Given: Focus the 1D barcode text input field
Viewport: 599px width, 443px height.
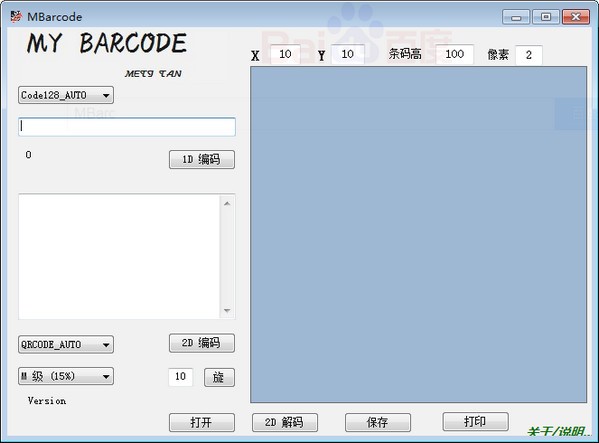Looking at the screenshot, I should (x=127, y=127).
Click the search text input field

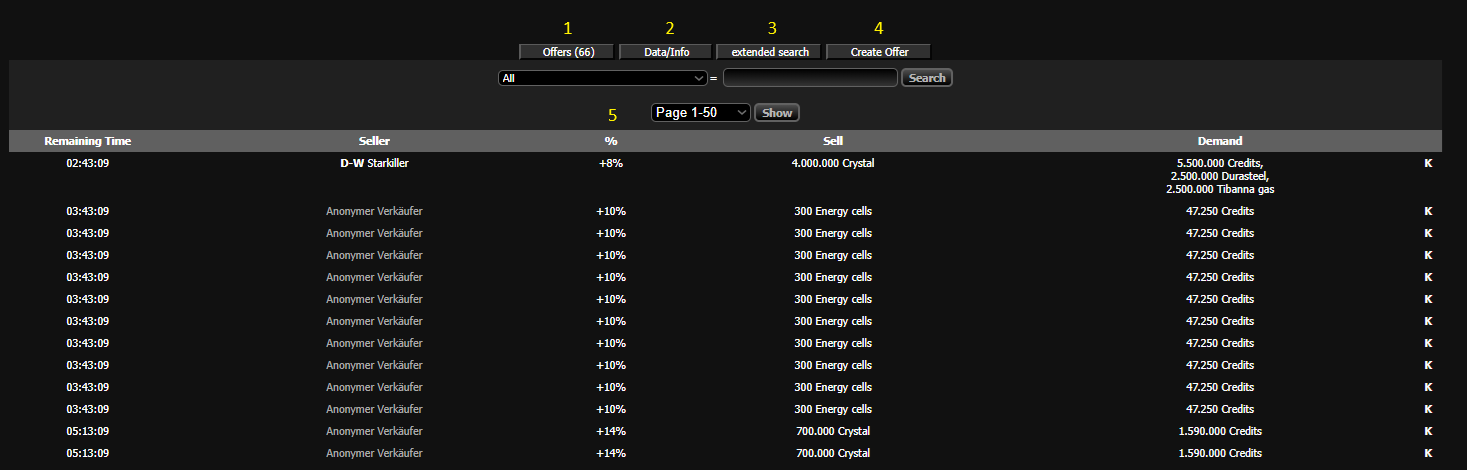point(810,78)
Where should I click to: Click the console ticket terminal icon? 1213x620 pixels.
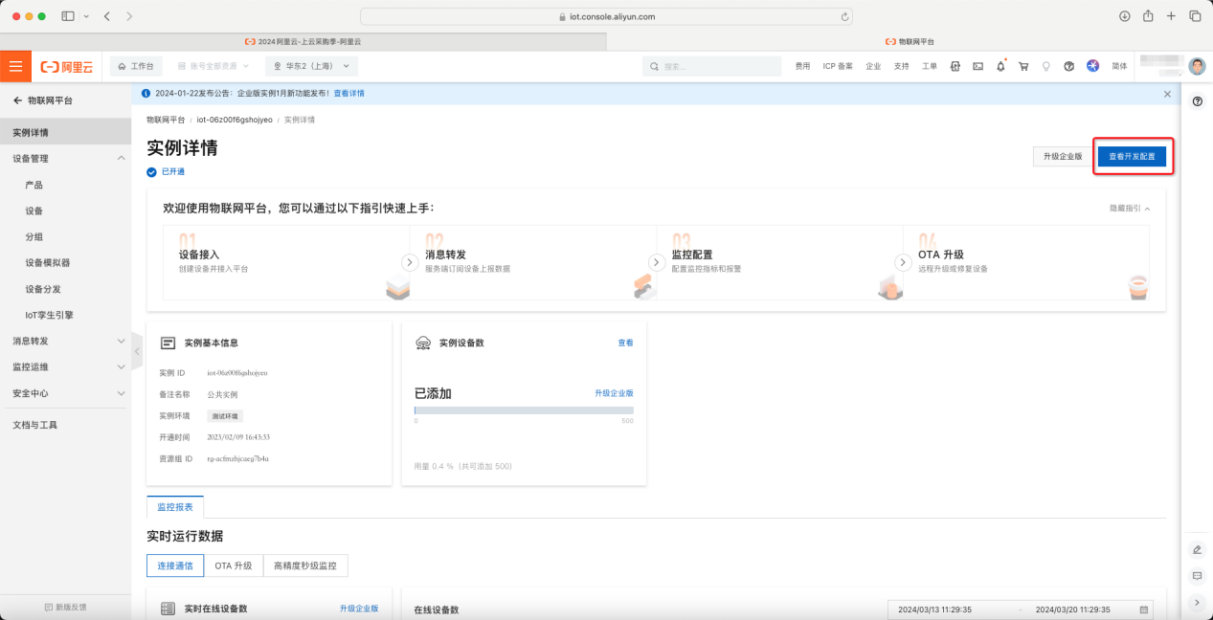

## Task item:
Output every entry above exactly as written, but omit the pictures.

## Exercise solution:
Given: Focus the 1D barcode text input field
Viewport: 599px width, 443px height.
Looking at the screenshot, I should (x=127, y=127).
Click the search text input field

point(810,78)
Where should I click to: Click the console ticket terminal icon? 1213x620 pixels.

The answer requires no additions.